- _Extracted information_
#####

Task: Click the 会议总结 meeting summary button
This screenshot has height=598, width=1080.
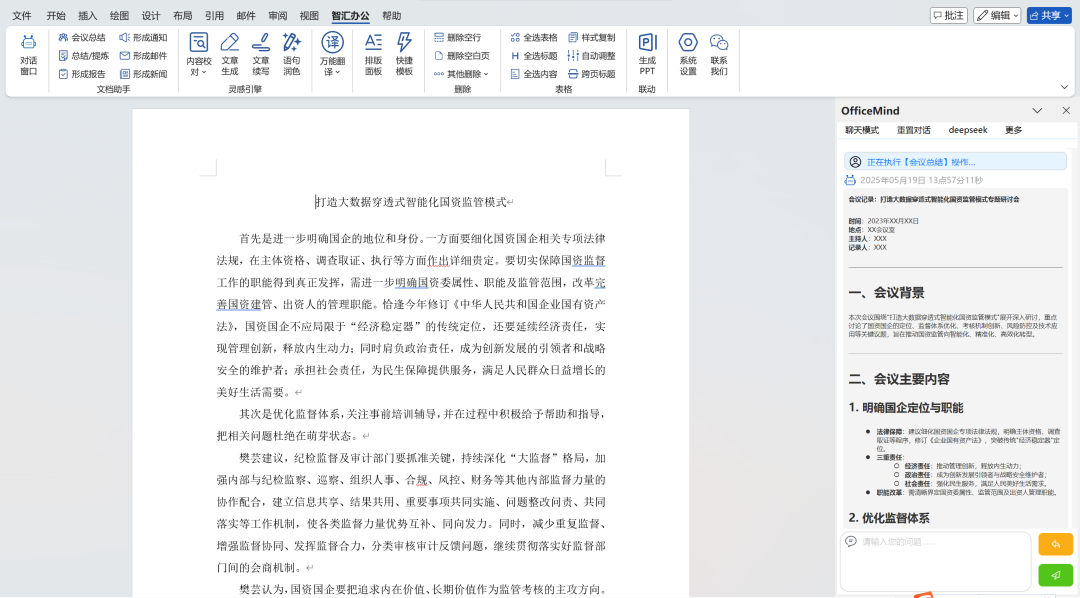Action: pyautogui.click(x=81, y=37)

#####

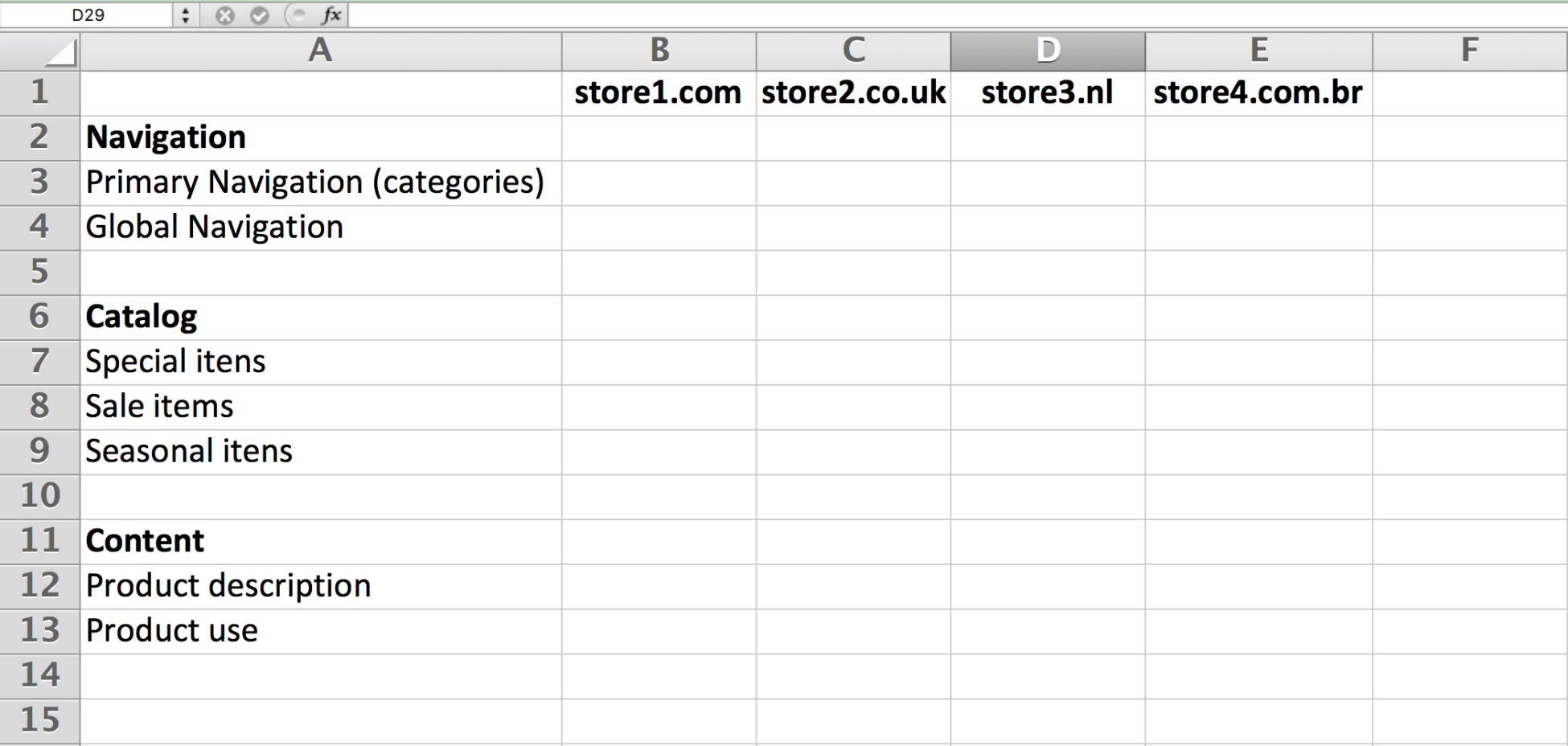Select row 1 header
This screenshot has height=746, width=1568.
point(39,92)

#####

- _Task instructions_
Update the records in the stretch from the line containing "Task: Click the 会议总结 meeting summary button" through the line containing "Action: pyautogui.click(x=81, y=37)" by changing "meeting summary" to "meeting recap" and leaving the rest as it is. Omit the pictures from your answer.

- _Output for this exercise_
Task: Click the 会议总结 meeting recap button
This screenshot has height=598, width=1080.
Action: pyautogui.click(x=81, y=37)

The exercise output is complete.